Thompson followed up that column with many more about planning, transportation, livability, citizen involvement, and accommodating growth based on his travels, public testimony, and planning actions put before the Planning Commission. He was also hired to write editorials concerning local issues for the Ashland Daily Tidings during a transition period of editors. He became convinced that population growth was ruining the character of Oregon and the whole country along with its environment and that population growth in the whole US needed to end if we were to preserve in Oregon what we professed to want.
Thus, a good place to start in this website is the section titled “GROWTH”. One piece deals with the reality that a new perspective in the US is needed regarding growth. Another lists questions about growth that would cause squirming in Congressional representatives if asked.
Thompson realized that the least resource wasting and environmentally damaging way to accommodate growth was to not annex land but to increase densities or to use land more efficiently with what are called “infill” strategies. Once on the Ashland City Council in 1995 Thompson successfully continued that campaign for Ashland.

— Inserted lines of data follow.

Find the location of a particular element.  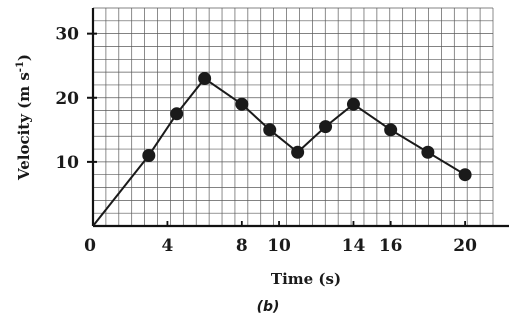

x-tick-label: 14 is located at coordinates (354, 246).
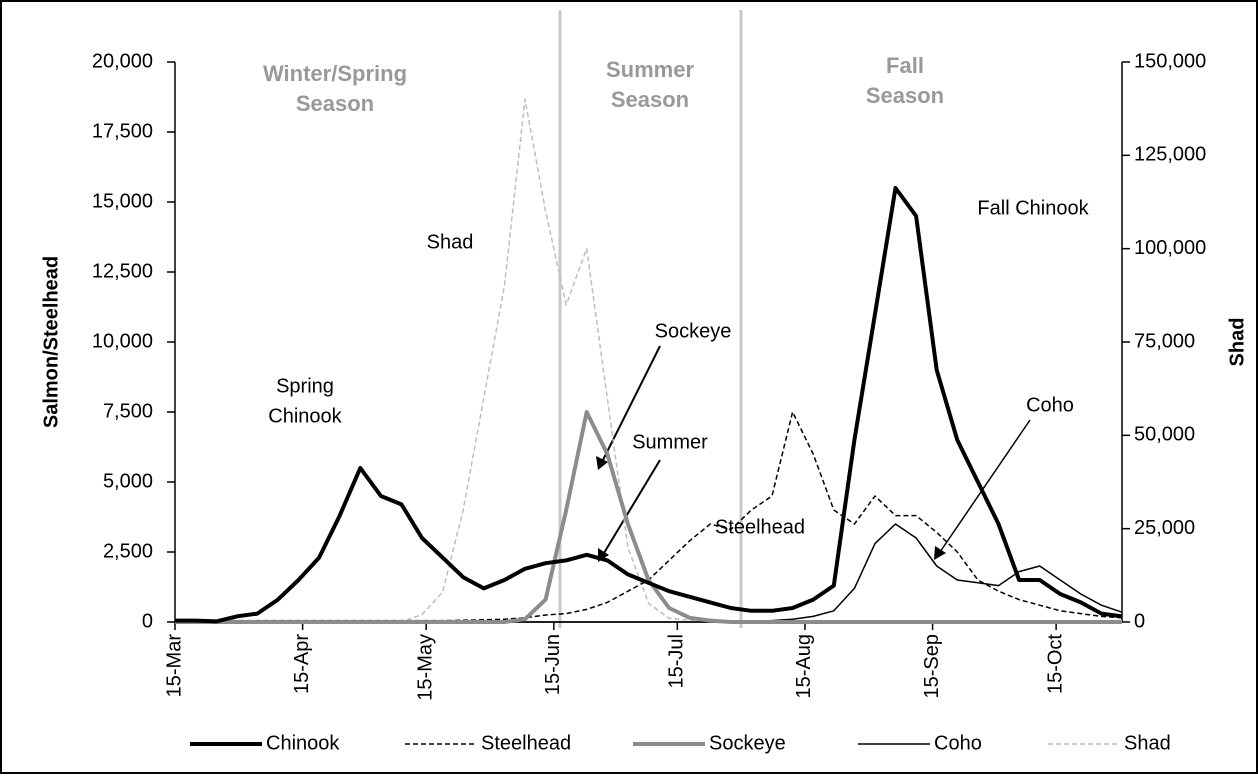  I want to click on x-tick-label: 15-Oct, so click(1055, 664).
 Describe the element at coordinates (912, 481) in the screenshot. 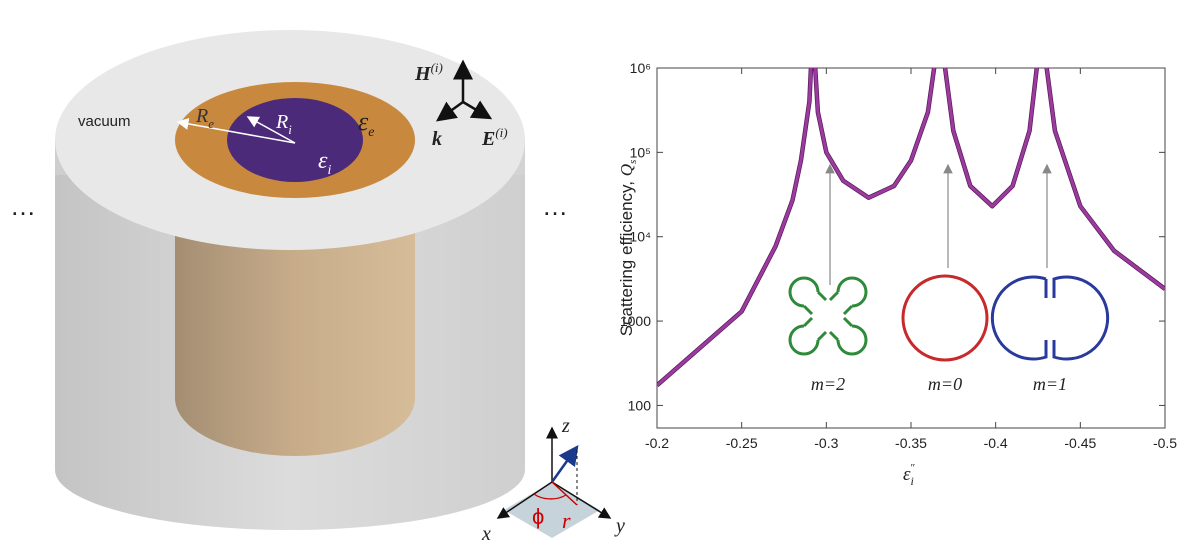

I see `x-label-sub: i` at that location.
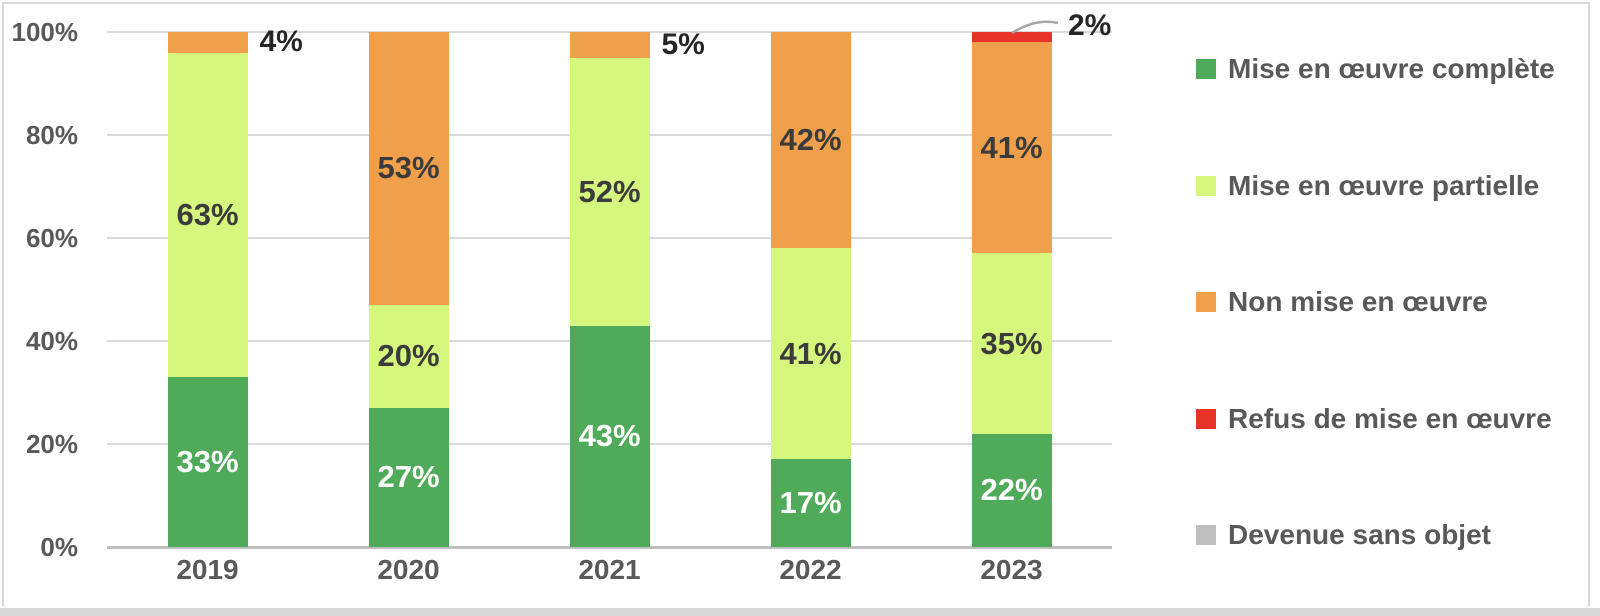  Describe the element at coordinates (800, 612) in the screenshot. I see `bottom-strip` at that location.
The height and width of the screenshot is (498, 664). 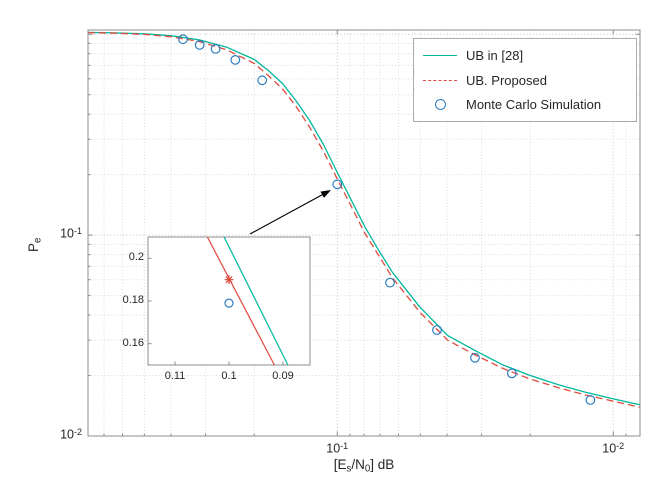 I want to click on x-axis-label-part: ] dB, so click(x=382, y=464).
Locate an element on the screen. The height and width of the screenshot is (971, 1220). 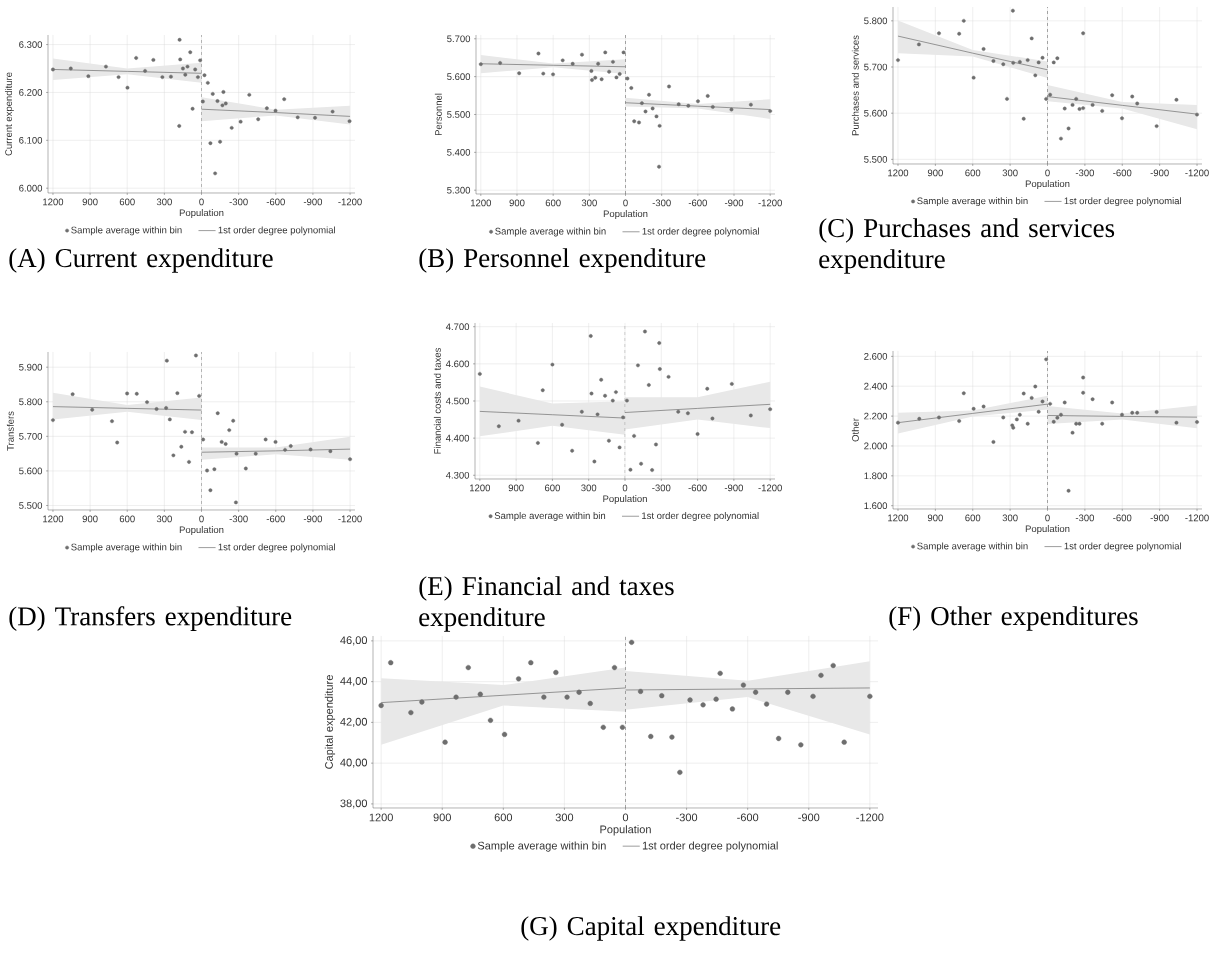
y-tick-label: 5.800 is located at coordinates (31, 402).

Finally after many years of involvement including the presidency of three land use organizations Thompson decided to form a website that dealt with growth issues anywhere called “Alternatives to Growth” featuring both how to accommodate growth through infill not geographic expansion while pointing out the cumulative adverse environmental and social effects of population growth in Oregon and in the US as a whole.
Some of Thompson’s columns and editorials are included in this website along with (often futile) communications to some decision makers or leaders regarding the adverse effects of growth and what national visioning is needed to maintain in communities and states what most people would profess to want.
Note: The name “Alternatives to Growth” is from an organization founded by Andy Kerr around 1999 after he headed the Oregon Natural Resources Council through the 1980’s and 1990’s. One of his columns where he tried to convey the undesirability of never ending U.S. population growth was called “Population is THE Growth Problem”. With global warming there is no case for population growth in the heaviest consuming nation on the planet, but those who we send to Washington DC still fail to act on that reality. A pity isn’t it?